Hay muchas razones que pueden explicar que la verdura y el pescado suelen ser alimentos no muy apreciados por los más pequeños. Si nos fijamos bien, veremos que los alimentos que suelen gustar más son aquellos alimentos dulces o que tienen hidratos de carbono (pasta, arroz, pan, cereales etc.). Esto se debe a que el dulce es el sabor preferido por los más pequeños.

Por otro lado, puede jugar un papel muy importante el hecho que los adultos no estemos tomando cantidades adecuadas de pescado y verdura y en cambio queramos que nuestros hijos lo tomen. Al final, los niños quieren hacer lo que hacen los mayores, imitan y, por tanto, lo primero que debemos hacer si queremos que nuestros hijos tomen pescado y verdura es tomarlo nosotros mismos.
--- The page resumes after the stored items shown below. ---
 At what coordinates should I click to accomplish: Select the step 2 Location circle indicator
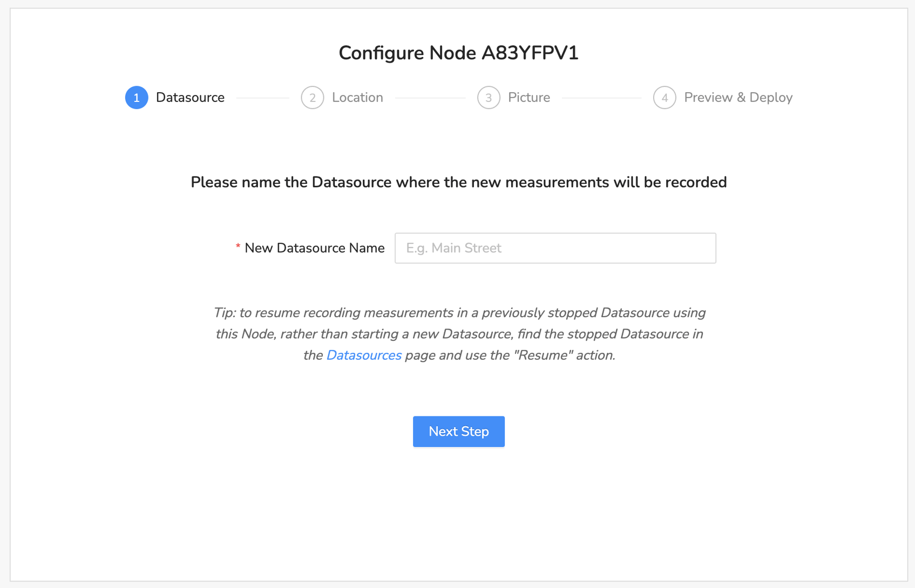pyautogui.click(x=313, y=98)
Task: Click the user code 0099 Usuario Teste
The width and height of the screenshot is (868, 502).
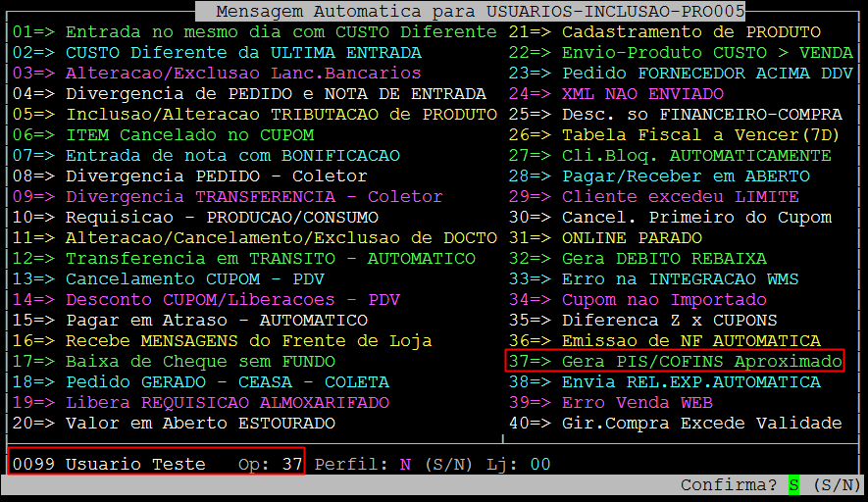Action: click(109, 465)
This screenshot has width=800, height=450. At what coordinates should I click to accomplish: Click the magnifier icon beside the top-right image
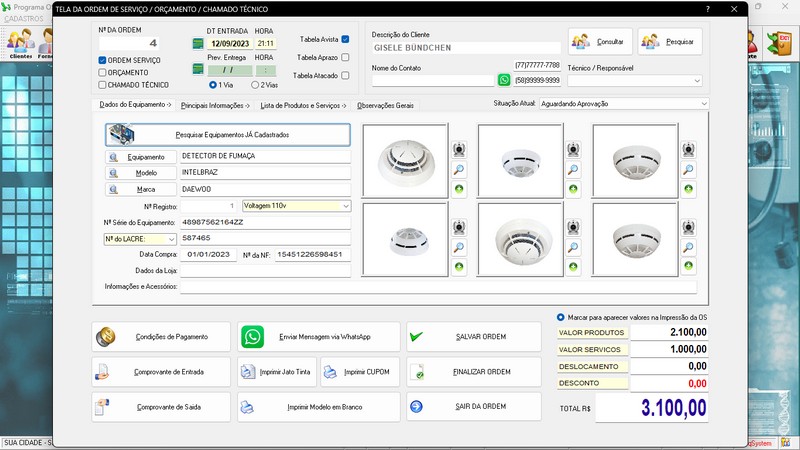pos(688,170)
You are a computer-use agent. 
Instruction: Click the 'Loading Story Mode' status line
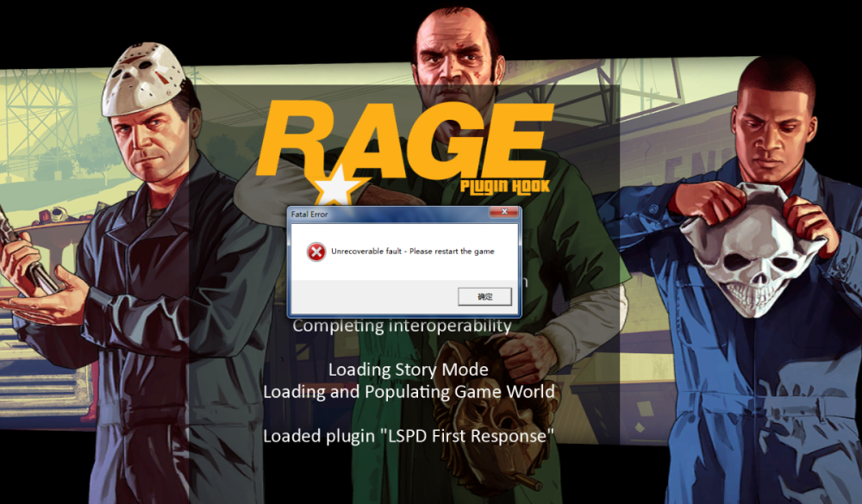coord(408,370)
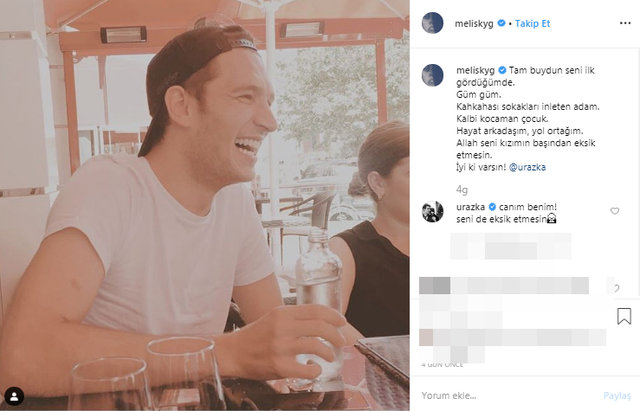The height and width of the screenshot is (411, 640).
Task: Click the Takip Et follow link
Action: 532,24
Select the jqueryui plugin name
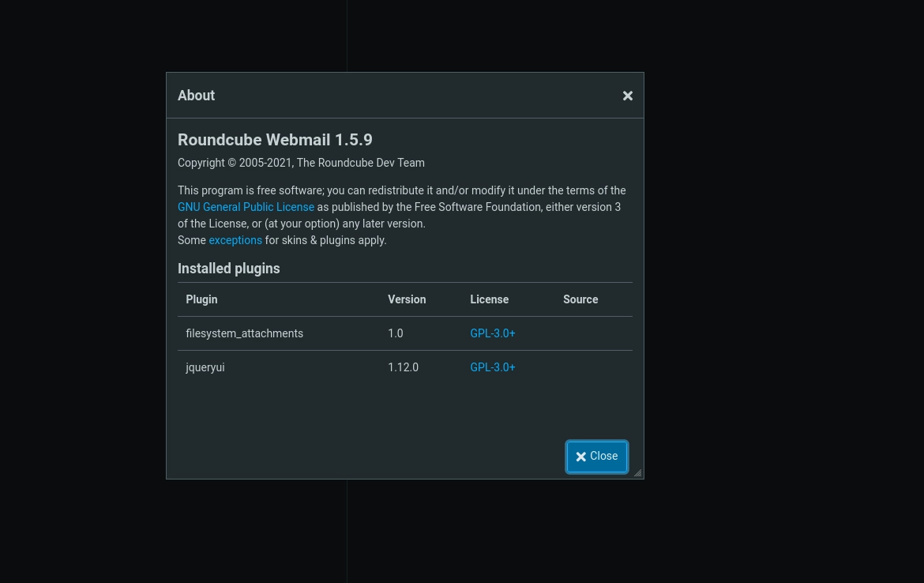 point(205,367)
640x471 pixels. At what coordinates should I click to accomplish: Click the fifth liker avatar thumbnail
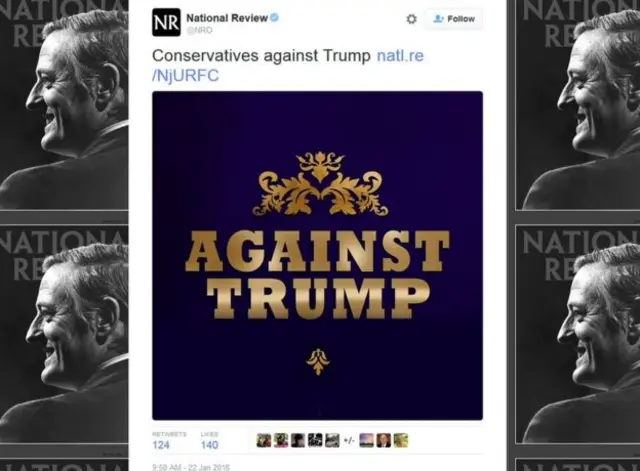(x=332, y=440)
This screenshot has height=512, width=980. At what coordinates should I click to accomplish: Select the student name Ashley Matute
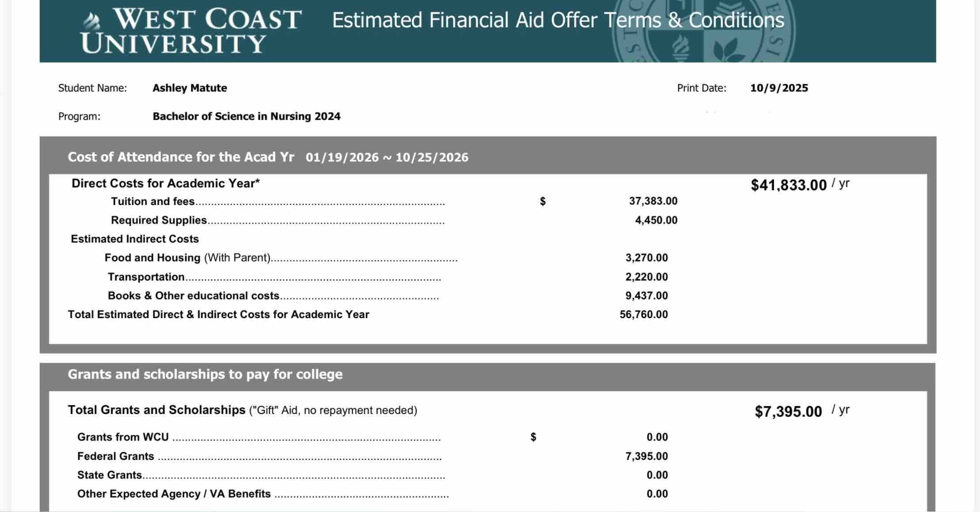click(190, 88)
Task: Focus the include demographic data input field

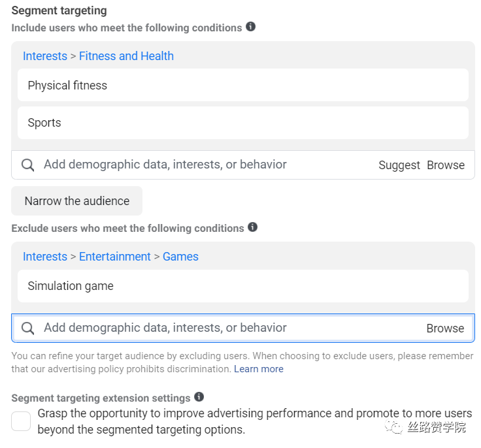Action: click(196, 165)
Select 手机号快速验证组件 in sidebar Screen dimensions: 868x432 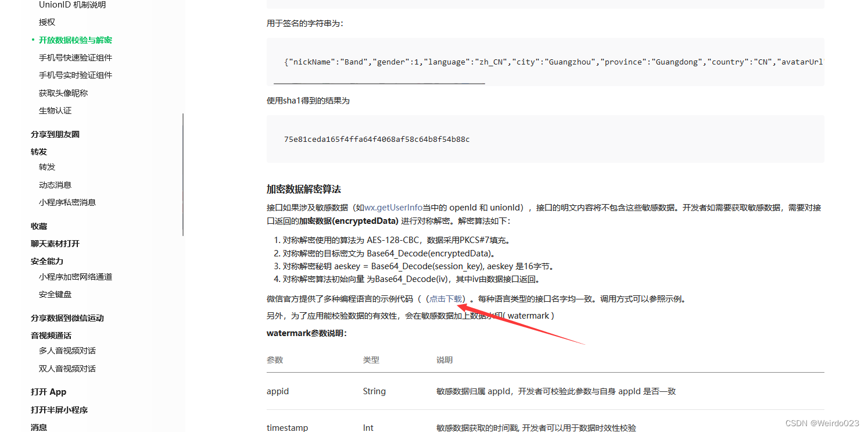pos(75,57)
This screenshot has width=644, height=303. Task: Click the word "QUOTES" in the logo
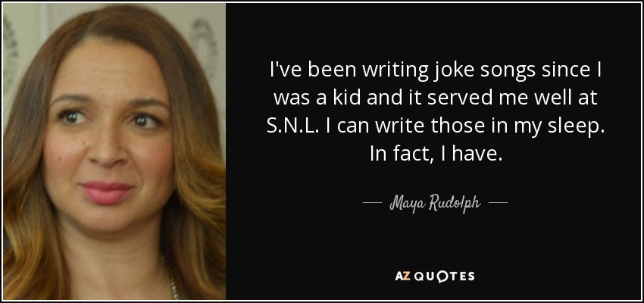point(443,276)
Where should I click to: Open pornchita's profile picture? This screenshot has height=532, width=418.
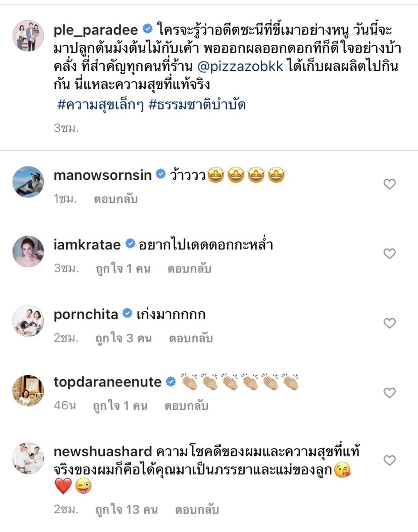click(x=28, y=321)
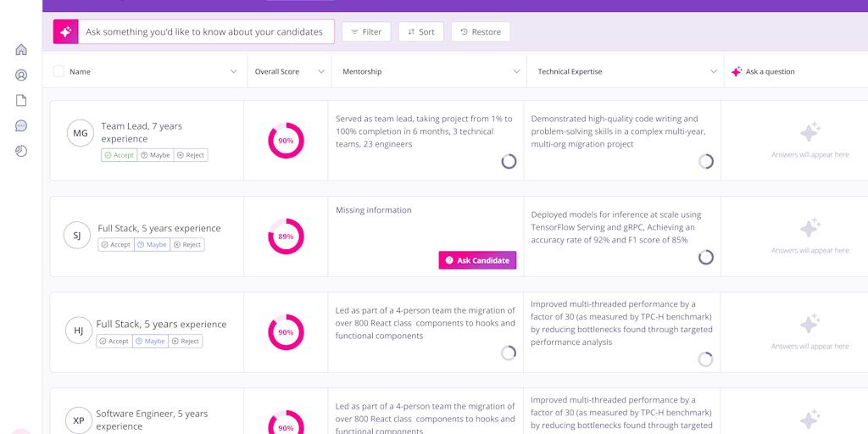The height and width of the screenshot is (434, 868).
Task: Click the Ask Candidate button
Action: pos(477,260)
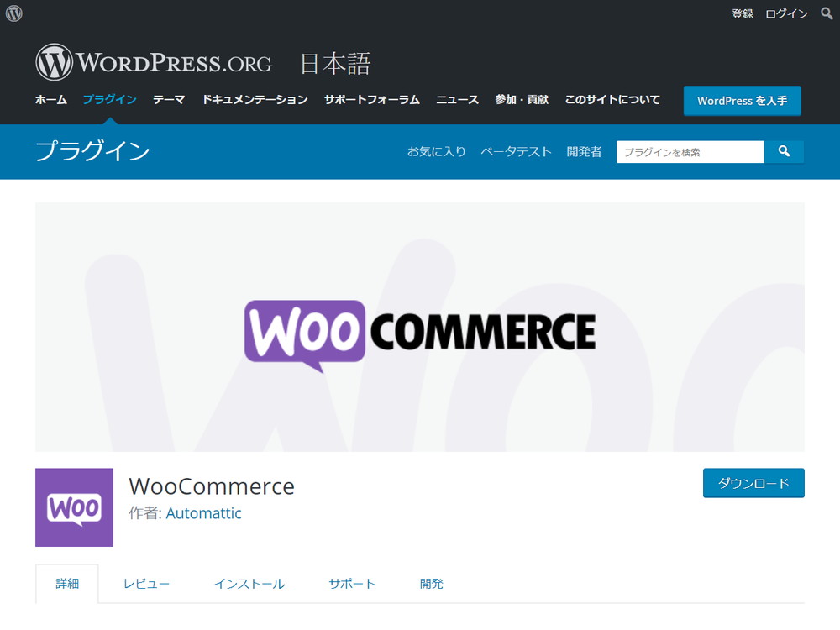
Task: Open ドキュメンテーション in main navigation
Action: click(x=255, y=100)
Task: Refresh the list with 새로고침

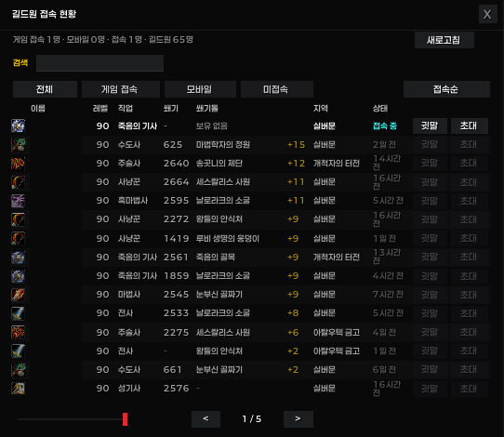Action: [x=444, y=40]

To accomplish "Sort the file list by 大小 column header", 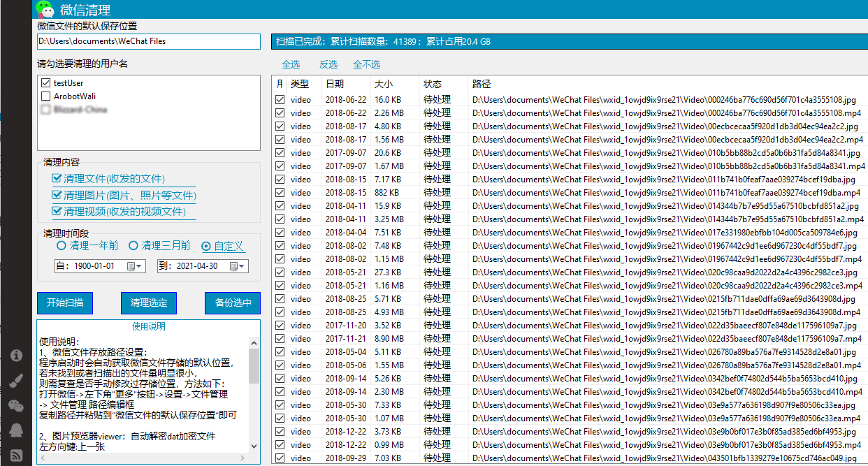I will [x=384, y=84].
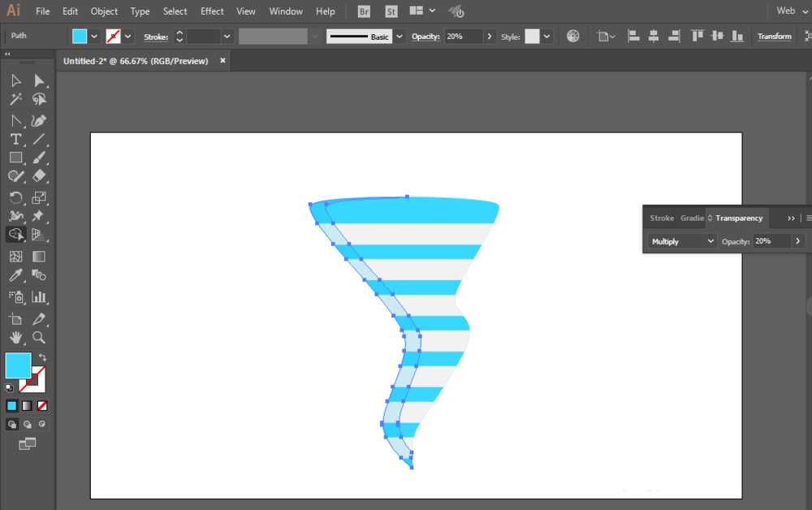The width and height of the screenshot is (812, 510).
Task: Pick the Rectangle tool
Action: tap(15, 158)
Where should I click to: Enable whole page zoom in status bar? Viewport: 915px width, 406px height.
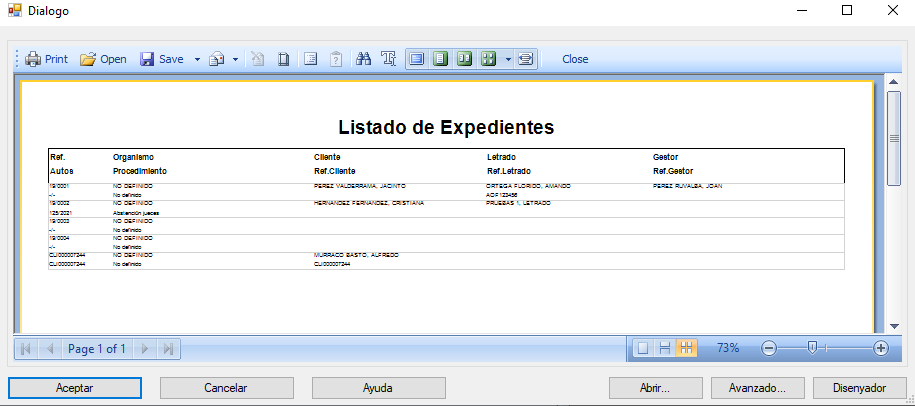pos(643,348)
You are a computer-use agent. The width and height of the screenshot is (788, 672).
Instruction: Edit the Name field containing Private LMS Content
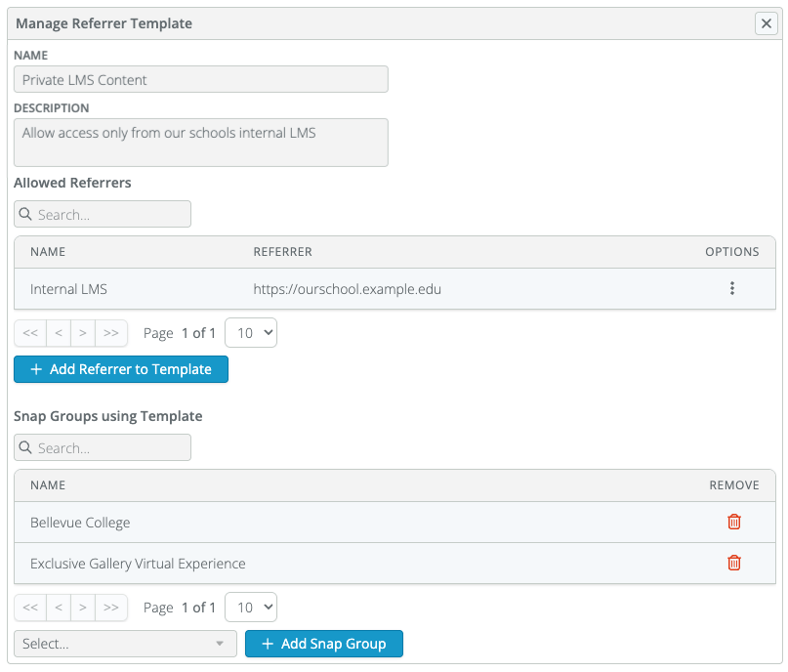200,79
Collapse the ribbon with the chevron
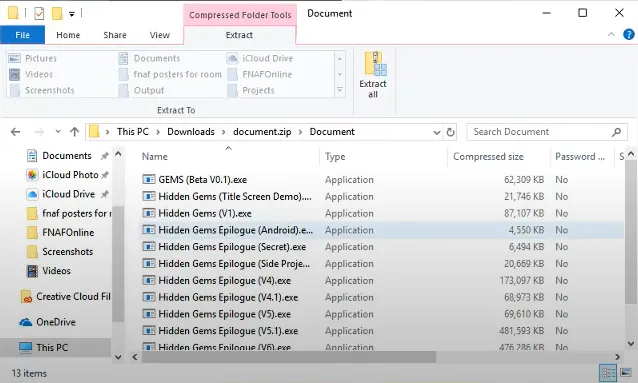The height and width of the screenshot is (383, 638). tap(611, 35)
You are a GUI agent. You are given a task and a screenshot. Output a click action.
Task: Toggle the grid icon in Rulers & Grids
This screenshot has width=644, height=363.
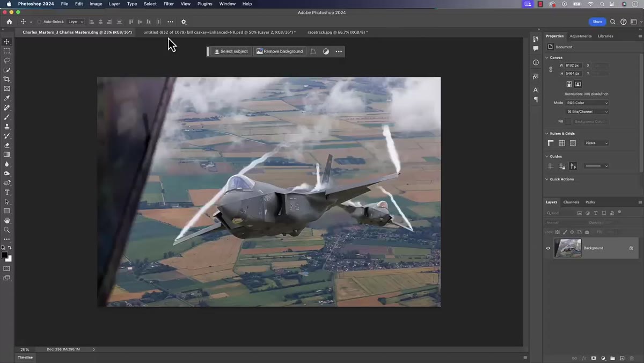coord(561,143)
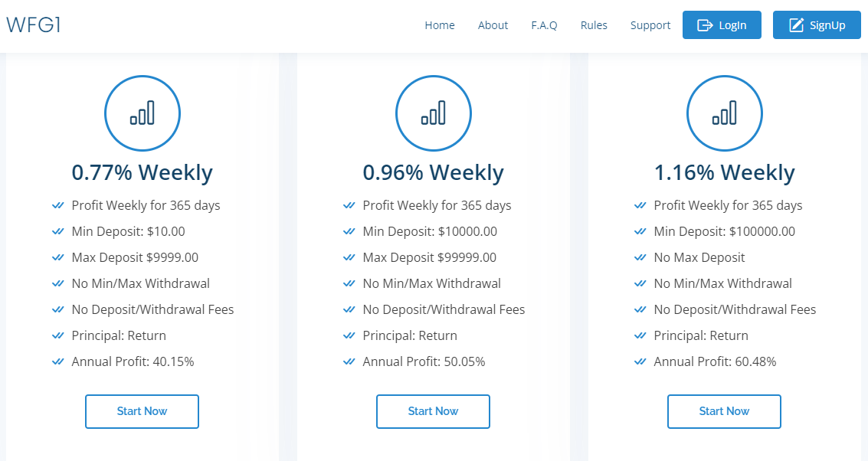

Por último, otra razón es que habitualmente preparamos estos alimentos de manera poco atractiva. Es decir, solemos preparar la verdura hervida o al vapor y el pescado a la plancha. Una manera de ayudar a introducir estos alimentos sería integrarlos en otros platos más atractivos (por ejemplo, una lasaña de verduras o una tortilla de verduras) e implicar a los niños en la cocina para fomentar así su consumo.